# Moving to UK



## gairloch (Jun 24, 2011)

I’ll be moving to the UK next year. I am a US citizen married to a current US resident alien. I’ve been reading up on things, but what can I really expect? What software is available that can handle expat tax? My retired pension income is [me = USC: Soc.Sec, US military, US Federal, TSP (Fed), IRAs], [her = Soc Sec).


----------



## Bevdeforges (Nov 16, 2007)

Basically, most US tax software programs have the ability to do the necessary forms for overseas filers. The big "gotcha" is that it can be difficult to e-file from overseas for free, due to the age limitations on the free filing sites.

But you appear to be in Germany, yet you say you're married to a current US resident alien. Is your wife living in the US? Will she be joining you in the UK? That can affect your situation.

Not sure what the UK will require from either of you under the circumstances. Maybe someone with some experience can jump in here.
Cheers,
Bev


----------



## gairloch (Jun 24, 2011)

Bevdeforges said:


> Basically, most US tax software programs have the ability to do the necessary forms for overseas filers. The big "gotcha" is that it can be difficult to e-file from overseas for free, due to the age limitations on the free filing sites.
> 
> But you appear to be in Germany, yet you say you're married to a current US resident alien. Is your wife living in the US? Will she be joining you in the UK? That can affect your situation.
> 
> ...


Sorry, let me explaine. As a USC with an EEA spouse who is an US Lawful permanent Resident (LPR), we are both in Germany stationed abroad on orders with the US military (i.e. under the SOFA). For all purposes (i.e. tax), we are US residents. It is my understanding that we become permanent residents of GB on the day we immigrate with intent to reside permanently (and thus liable for taxes from that date). It is also my understanding that my LPR spouse is liable for US taxes forever unless we take the necessary step to revoke/return the green card (we probably won't -we'll keep the deduction). 

I see there is no free software, what about pay software?
Any US/UK tax difficulties to look out for?


----------



## nikkisizer (Aug 20, 2011)

gairloch said:


> It is my understanding that we become permanent residents of GB on the day we immigrate with intent to reside permanently (and thus liable for taxes from that date).


Hello gairloch,

Yes, that is correct and if you will be an employee working for a company then your UK tax will be deducted at source from your salary under the PAYE (Pay As You Earn) scheme.


----------



## nikkisizer (Aug 20, 2011)

Just to be clear, you will be classed as UK resident from the date you arrive in the UK not the date you leave Germany (just in case there is a difference in dates).


----------



## gairloch (Jun 24, 2011)

Thanks for the info. Anyone have advice on software or UK tax on foreign currency bank accounts (-/+), pensions, etc... for UK residents?


----------

» **Aim**:
Transcribe, word for word, the stretch of the thread about moving to the UK from "Sorry, let me" through "about pay software?".

» **Information provided**:
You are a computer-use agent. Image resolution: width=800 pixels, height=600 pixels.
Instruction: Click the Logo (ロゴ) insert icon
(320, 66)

» **The output**:
Sorry, let me explaine. As a USC with an EEA spouse who is an US Lawful permanent Resident (LPR), we are both in Germany stationed abroad on orders with the US military (i.e. under the SOFA). For all purposes (i.e. tax), we are US residents. It is my understanding that we become permanent residents of GB on the day we immigrate with intent to reside permanently (and thus liable for taxes from that date). It is also my understanding that my LPR spouse is liable for US taxes forever unless we take the necessary step to revoke/return the green card (we probably won't -we'll keep the deduction). 

I see there is no free software, what about pay software?